Supplied data: Begin
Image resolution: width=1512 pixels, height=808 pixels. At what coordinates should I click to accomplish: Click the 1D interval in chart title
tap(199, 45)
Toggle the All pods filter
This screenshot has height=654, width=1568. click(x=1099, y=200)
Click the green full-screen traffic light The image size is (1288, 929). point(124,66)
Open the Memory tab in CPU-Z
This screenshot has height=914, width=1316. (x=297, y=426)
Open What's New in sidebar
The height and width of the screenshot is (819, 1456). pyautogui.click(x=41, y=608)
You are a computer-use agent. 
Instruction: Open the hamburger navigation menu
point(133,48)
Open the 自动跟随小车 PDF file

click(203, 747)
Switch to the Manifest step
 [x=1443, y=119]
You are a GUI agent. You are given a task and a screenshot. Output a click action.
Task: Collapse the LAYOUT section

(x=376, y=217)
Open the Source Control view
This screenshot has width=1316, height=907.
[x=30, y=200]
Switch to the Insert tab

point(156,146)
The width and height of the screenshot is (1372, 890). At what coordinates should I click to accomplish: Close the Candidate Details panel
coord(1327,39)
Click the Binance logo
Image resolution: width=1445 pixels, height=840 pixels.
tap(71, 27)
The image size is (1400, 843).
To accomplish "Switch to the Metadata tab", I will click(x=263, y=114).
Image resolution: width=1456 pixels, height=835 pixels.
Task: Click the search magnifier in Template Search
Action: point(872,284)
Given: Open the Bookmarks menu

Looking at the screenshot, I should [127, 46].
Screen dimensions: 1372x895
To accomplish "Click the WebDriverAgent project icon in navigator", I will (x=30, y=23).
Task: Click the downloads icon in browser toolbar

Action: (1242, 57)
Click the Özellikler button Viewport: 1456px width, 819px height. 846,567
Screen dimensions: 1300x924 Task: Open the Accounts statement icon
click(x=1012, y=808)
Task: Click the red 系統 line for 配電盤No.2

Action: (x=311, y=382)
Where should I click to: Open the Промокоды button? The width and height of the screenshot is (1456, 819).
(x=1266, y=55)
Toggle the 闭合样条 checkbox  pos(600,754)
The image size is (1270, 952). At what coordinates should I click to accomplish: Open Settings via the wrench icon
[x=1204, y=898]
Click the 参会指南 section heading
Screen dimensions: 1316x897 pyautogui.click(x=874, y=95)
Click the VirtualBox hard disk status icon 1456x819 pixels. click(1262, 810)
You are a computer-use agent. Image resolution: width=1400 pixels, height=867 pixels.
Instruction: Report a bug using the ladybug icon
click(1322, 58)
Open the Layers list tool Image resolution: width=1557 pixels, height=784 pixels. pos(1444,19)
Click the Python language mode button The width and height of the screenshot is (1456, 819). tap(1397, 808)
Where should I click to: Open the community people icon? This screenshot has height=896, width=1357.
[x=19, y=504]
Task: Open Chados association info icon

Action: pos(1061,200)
Supplied data: End
# Exercise objective:
Could you reproduce, exactly, every line above from the line with "Instruction: Report a" to the line with "Click the Python", and no other line? Both ends count.

# Task output:
Instruction: Report a bug using the ladybug icon
click(1322, 58)
Open the Layers list tool Image resolution: width=1557 pixels, height=784 pixels. pos(1444,19)
Click the Python language mode button The width and height of the screenshot is (1456, 819). tap(1397, 808)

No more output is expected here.